▶ _TASK PROMPT_:
Where the records below have a line with "grid", that line is to be copied.

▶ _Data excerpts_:
::::::::::
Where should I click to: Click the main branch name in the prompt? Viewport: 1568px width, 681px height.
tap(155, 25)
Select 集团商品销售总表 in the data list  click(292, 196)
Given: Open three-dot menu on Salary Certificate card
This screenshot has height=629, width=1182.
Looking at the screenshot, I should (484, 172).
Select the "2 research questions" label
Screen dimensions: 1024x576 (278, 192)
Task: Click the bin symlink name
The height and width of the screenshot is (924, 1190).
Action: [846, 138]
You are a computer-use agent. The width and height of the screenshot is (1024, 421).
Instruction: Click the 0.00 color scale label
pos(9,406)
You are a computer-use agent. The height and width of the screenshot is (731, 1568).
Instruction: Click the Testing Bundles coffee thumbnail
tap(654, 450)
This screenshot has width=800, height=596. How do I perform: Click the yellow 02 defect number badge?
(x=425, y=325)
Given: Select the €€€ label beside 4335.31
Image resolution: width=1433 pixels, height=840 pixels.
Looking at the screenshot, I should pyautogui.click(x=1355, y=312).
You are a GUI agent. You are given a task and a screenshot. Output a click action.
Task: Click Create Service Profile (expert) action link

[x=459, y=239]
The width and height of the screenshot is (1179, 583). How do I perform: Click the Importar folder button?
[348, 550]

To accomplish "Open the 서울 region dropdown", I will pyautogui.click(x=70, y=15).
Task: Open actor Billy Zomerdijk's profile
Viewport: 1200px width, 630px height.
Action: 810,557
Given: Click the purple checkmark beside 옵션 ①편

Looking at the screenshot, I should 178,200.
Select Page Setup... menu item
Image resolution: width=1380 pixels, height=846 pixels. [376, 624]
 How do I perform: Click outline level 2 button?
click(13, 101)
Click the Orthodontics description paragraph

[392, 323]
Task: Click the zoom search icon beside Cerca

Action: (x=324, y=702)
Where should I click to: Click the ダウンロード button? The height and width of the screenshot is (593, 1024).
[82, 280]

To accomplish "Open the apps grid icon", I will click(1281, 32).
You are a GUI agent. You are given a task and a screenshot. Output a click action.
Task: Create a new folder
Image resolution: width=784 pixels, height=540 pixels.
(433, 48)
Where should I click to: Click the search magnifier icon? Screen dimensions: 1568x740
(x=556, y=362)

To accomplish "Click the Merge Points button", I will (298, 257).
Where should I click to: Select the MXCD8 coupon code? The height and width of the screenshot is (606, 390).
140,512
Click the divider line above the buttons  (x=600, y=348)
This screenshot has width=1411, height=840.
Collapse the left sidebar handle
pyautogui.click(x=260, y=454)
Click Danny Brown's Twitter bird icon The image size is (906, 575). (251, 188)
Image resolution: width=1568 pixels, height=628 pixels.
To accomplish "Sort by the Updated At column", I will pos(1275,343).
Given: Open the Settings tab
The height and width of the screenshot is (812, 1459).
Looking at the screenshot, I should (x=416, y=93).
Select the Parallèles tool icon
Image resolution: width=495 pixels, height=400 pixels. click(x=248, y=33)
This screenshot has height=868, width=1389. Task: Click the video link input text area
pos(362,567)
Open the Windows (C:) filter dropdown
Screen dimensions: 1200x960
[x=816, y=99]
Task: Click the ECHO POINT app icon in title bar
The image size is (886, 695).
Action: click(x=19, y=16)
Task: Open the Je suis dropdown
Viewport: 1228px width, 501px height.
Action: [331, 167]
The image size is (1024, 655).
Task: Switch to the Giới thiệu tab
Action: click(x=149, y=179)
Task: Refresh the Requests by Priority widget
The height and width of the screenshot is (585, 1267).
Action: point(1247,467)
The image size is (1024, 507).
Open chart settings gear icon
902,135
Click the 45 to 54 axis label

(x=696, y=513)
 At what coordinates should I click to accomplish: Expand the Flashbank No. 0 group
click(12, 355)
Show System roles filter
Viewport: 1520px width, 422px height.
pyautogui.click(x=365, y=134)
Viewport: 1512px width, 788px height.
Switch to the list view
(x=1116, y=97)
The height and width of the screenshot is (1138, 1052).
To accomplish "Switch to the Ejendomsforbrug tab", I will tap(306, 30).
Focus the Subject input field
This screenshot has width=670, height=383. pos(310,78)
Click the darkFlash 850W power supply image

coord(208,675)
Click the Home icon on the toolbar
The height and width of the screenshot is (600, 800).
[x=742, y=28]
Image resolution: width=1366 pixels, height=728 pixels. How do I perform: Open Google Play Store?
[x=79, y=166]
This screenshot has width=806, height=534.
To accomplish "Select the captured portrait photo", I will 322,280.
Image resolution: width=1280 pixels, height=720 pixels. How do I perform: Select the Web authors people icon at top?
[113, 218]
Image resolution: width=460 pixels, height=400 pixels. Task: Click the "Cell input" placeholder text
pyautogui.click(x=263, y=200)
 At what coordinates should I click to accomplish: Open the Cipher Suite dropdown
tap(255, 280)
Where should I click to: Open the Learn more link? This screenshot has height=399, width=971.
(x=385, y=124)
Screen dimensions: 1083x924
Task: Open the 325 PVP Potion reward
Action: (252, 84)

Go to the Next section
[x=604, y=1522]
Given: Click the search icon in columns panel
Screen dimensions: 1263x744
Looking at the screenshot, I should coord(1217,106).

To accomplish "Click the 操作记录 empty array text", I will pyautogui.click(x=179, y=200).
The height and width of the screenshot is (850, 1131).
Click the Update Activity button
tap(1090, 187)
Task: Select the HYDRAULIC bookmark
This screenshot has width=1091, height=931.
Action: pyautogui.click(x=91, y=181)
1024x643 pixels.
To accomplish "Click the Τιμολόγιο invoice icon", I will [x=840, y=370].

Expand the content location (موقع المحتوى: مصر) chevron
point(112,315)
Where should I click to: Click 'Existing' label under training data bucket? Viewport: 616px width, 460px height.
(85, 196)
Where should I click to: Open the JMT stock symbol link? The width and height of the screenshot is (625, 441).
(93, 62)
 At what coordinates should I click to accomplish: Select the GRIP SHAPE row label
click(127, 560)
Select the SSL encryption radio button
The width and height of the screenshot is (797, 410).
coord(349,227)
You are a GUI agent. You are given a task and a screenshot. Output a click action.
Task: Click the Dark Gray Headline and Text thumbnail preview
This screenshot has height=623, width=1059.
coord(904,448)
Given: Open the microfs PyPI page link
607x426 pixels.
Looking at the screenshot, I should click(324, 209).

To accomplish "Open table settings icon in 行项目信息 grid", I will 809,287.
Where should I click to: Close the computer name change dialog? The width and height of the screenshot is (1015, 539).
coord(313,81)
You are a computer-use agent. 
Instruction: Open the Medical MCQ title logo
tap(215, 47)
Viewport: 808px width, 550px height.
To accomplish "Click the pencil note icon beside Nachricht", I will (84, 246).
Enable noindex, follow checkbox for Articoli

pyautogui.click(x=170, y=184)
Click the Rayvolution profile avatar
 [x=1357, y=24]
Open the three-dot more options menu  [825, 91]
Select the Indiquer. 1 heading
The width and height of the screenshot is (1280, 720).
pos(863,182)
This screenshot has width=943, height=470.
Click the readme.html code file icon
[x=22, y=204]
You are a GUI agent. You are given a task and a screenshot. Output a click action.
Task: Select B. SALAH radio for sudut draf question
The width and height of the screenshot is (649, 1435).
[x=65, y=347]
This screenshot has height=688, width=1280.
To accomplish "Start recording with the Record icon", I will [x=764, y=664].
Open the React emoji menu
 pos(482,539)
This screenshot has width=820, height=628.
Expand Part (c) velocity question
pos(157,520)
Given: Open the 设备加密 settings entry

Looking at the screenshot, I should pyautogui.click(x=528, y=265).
::::::::::
▶ _ANSWER AREA_:
To accomplish "Open the apps grid icon", I will click(1281, 32).
To accomplish "Open table settings icon in 行项目信息 grid", I will 809,287.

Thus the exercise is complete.